9. OVERALL MECHANISMS
In reviewing each dimension of quality we have identified mechanisms which we believe to be important for the management of quality within a NSO. Some of these mechanisms lead to measures that have to be taken or followed by each individual statistical program within the NSO. Others lead to corporate-wide systems which all programs use, or to which they contribute information. In this section we extract what we consider to be the five major components or subsystems of a quality management system within a NSO.
The user liaison subsystem consists of the series of mechanisms that serve to keep the NSO in touch with its primary user groups. It provides information about current and anticipated information needs, adequacy of current products, and advice on priorities. It plays a key role in assuring the relevance of the NSO's output.
The corporate planning subsystem takes the information coming in from the user liaison system, together with assessments and internal knowledge of program strengths and weaknesses, to identify where program reductions or investments should be made. It sets the program parameters for all programs, and therefore has a direct impact on the relevance, accuracy and timeliness achievable by statistical programs. Through its funding decisions on infrastructure programs, it also influences directly the accessibility, interpretability and coherence of statistical outputs. It must be overseen by the NSO's senior management committee. Funding decisions depend on a robust cost reporting system that accurately captures the component costs of statistical programs.
The methods and standards subsystem establishes the policies and guidelines that govern the design and implementation of statistical programs, including both content and documentation standards, and standards for the methodology and systems used. It is key to achieving coherence and interpretability across statistical outputs, and to the optimization of accuracy and timeliness within programs. Its management must involve senior representation from across the NSO through a management committee.

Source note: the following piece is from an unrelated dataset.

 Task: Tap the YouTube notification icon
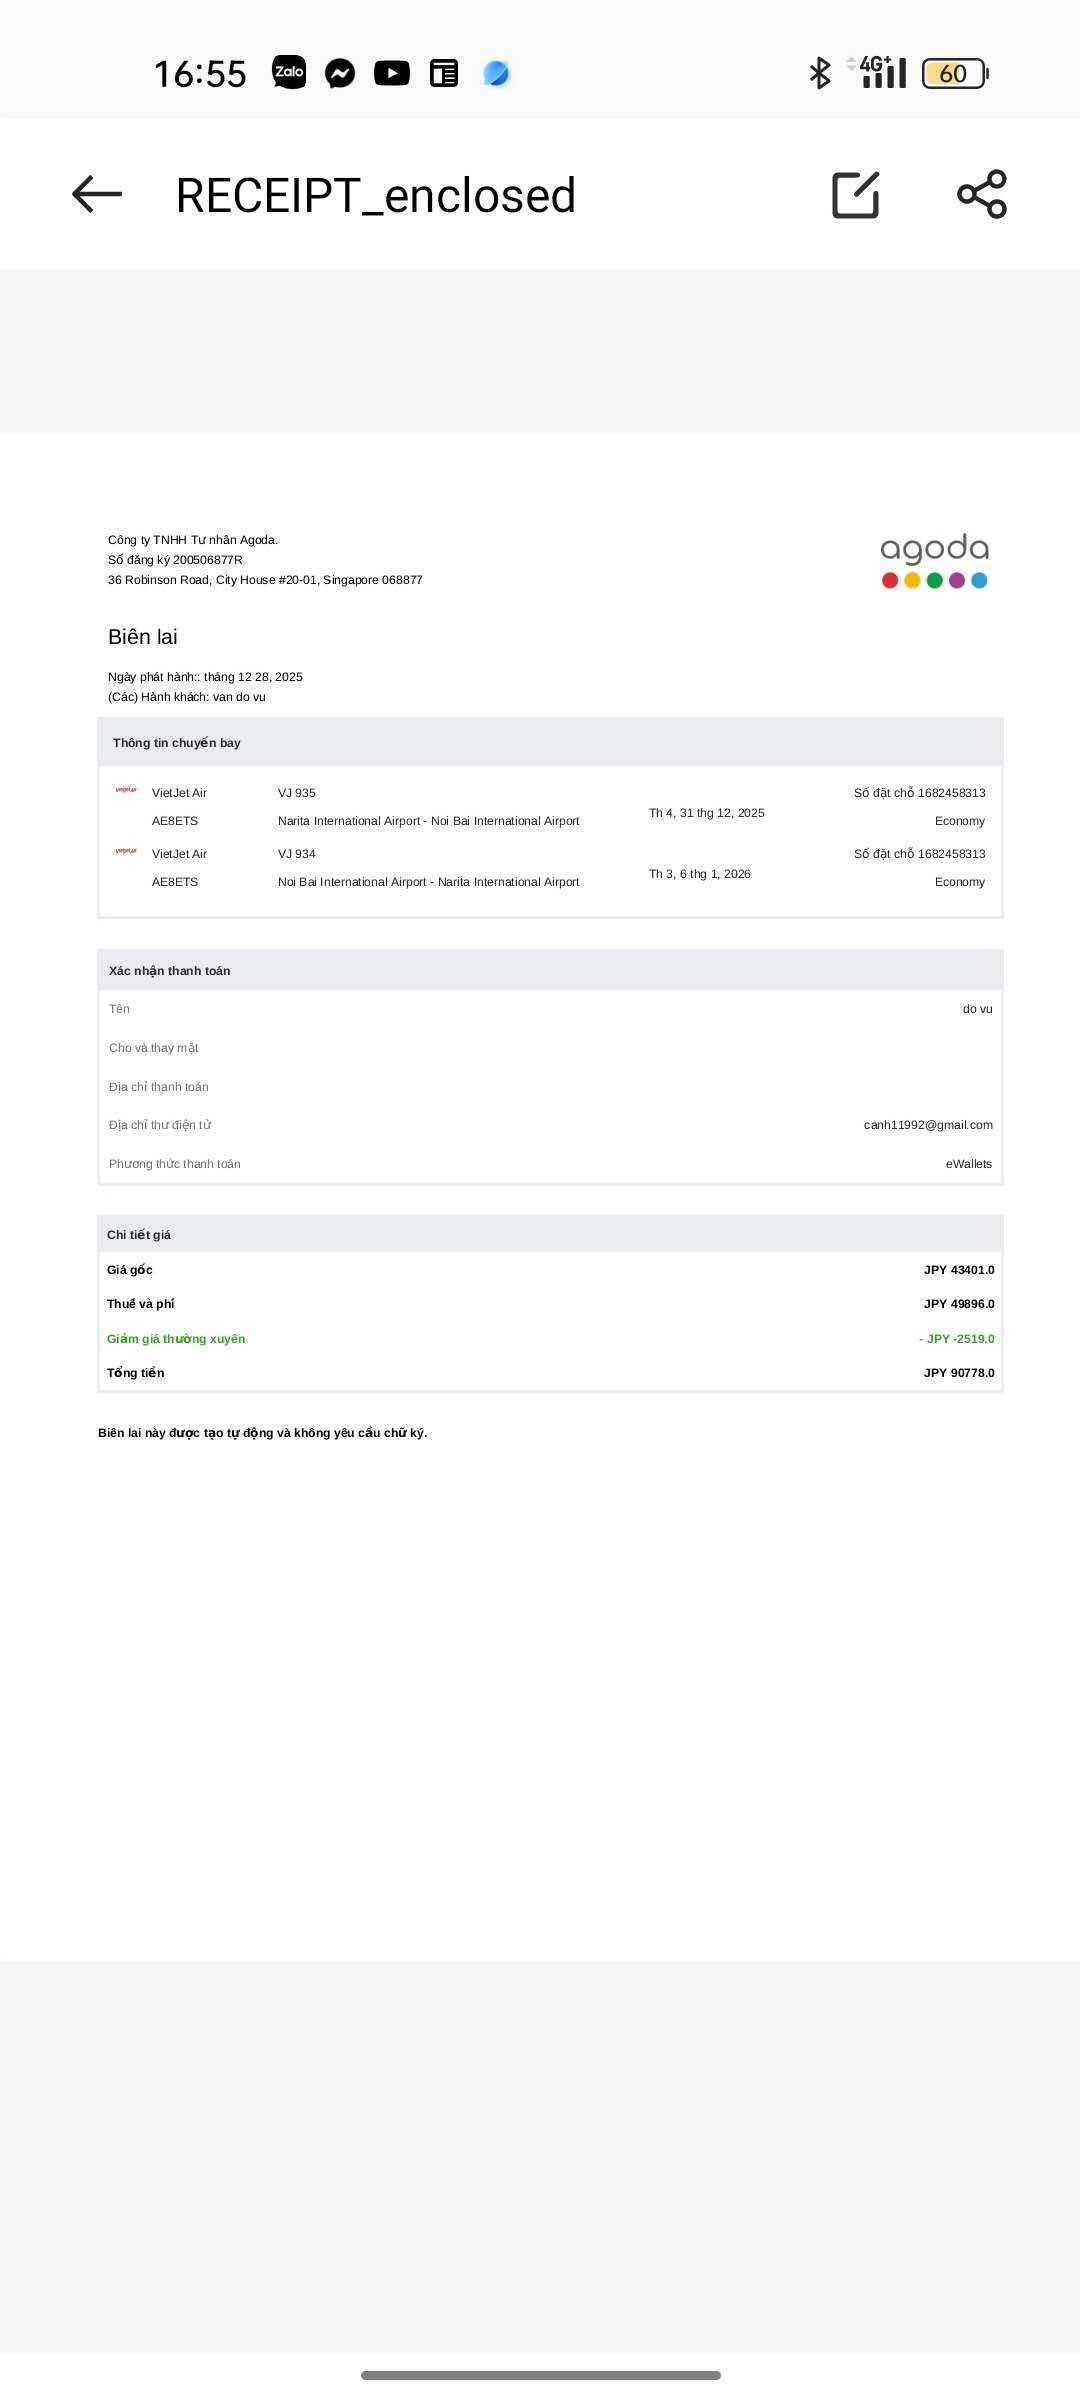tap(392, 73)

The dissemination subsystem establishes the policies and guidelines, and puts in place the corporate systems, for delivering information to users. This includes the management and delivery of the metadata needed by users to search and access the NSO's data holdings. It is the key determinant of the accessibility and interpretability of the NSO's data. Its management too must involve senior representation from across the NSO.
Last but not least is the program reporting subsystem. Whatever the level of corporate emphasis on quality, it is within the individual statistical programs that quality is built in to the products. Within the constraints and guidance provided by corporate policies and guidelines, individual programs have to make informed trade-offs and decisions that will influence quality in all its dimensions. Within programs, evaluation and analysis of data provides a first assessment of the accuracy and coherence achieved. It is individual programs that have to defend their accuracy and timeliness records to users. A system for regular reporting by programs to management on their achievements in the different domains of quality provides an essential management input, not only for current monitoring, but more importantly as an input to the corporate planning subsystem where decisions on future investments are made.
Diagram 1 provides a simplified sketch of the relationships between these five subsystems, or key functions, necessary to the management of quality in a NSO. The subsystems are not organizational units. Indeed, the nature of most of them is that they must involve a cross-section of staff from across the NSO in order to build a corporate consensus on the appropriate policies and standards to be followed.